• Task description: List the coordinates that the worked solution of the square-and-triangle problem below assigns to each vertex of square OPQR.

• Text shown:

Question

Let $OPQR$ be a square and $M$ and $N$ be the midpoints of the sides $PQ$ and $QR$ respectively. The ratio of the area of square to the triangle $OMN$ is

• A. $4:1$
• B. $2:1$
• C. $8:3$
• D. $7:3$

Answer 1

The correct option is C $8:3$

Let the coordinates of vertices be
$O=(0,0)P=(a,0)Q=(a,a)R=(0,a)$
Now, the coordinates of $M$ and $N$ are
$M=(\frac{a+a}{2},\frac{0+a}{2})=(a,\frac{a}{2})N=(\frac{a}{2},a)$

Therefore, the area of $△OMN$
$=\frac{1}{2}\left|\begin{array}{cccc}{x}_1& x_2& x_3& x_1\\ y_1& y_2& y_3& y_1\end{array}\right|=\frac{1}{2}\left|\begin{array}{cccc}0& a& \frac{a}{2}& 0\\ 0& \frac{a}{2}& a& 0\end{array}\right|=\frac{1}{2}|0+(a^2-\frac{a^2}{4})+0|=\frac{3a^2}{8}\text{sq. units}$

Area of the square is $a^2$ sq. units.
Hence, the required ratio is $8:3$

• Supplied information:

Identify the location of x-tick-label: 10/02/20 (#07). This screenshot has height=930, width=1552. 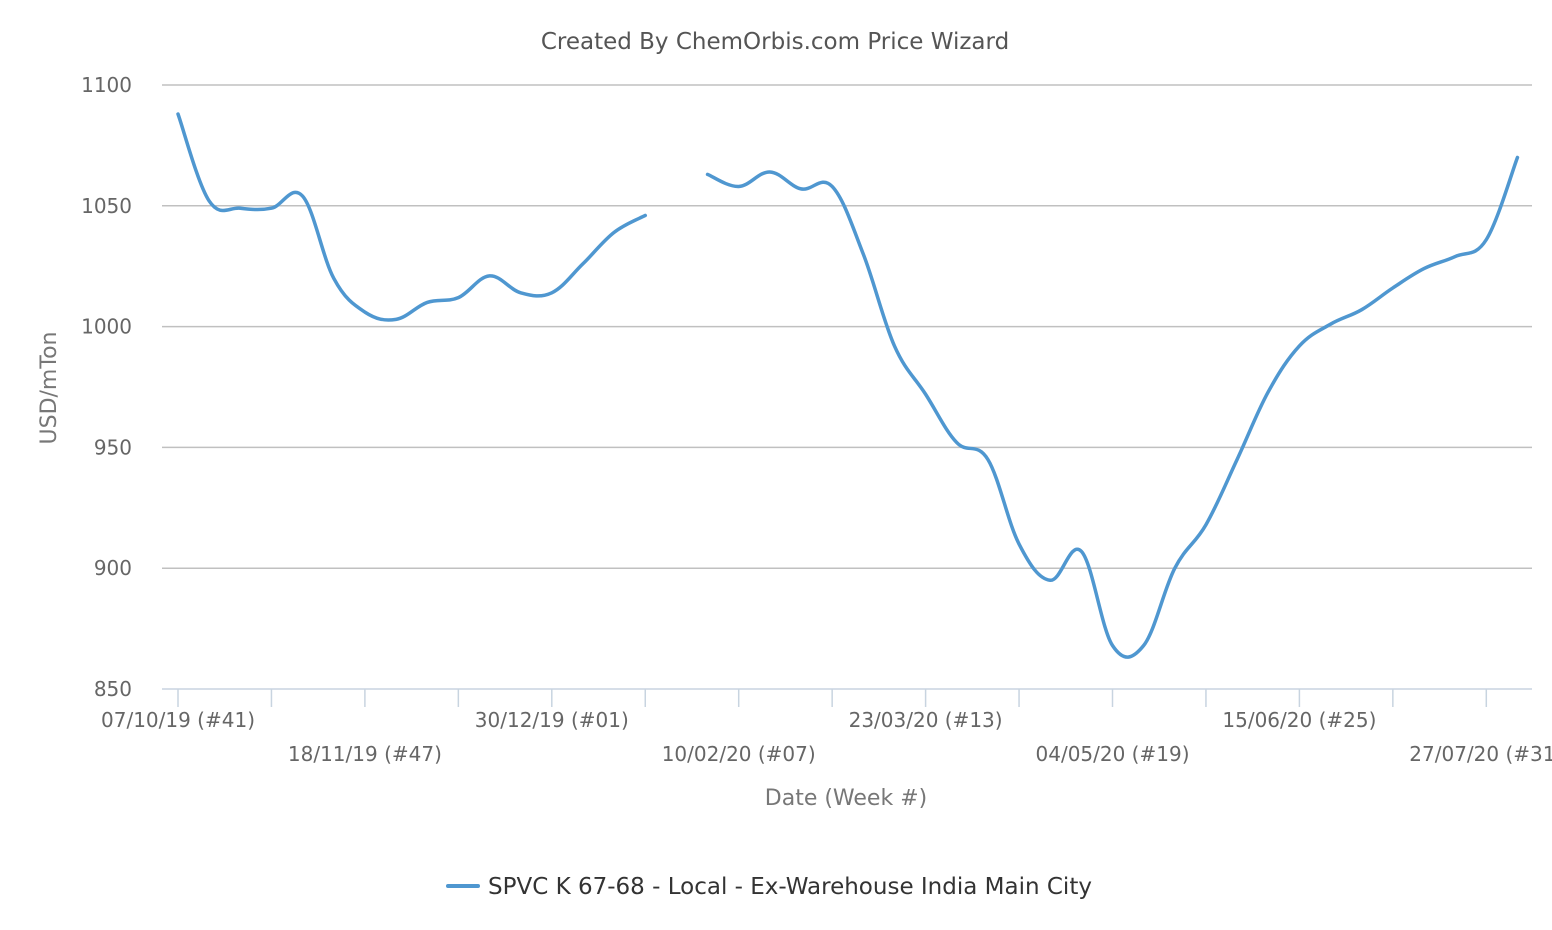
(739, 754).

• Answer box:
O = (0, 0)
P = (a, 0)
Q = (a, a)
R = (0, a)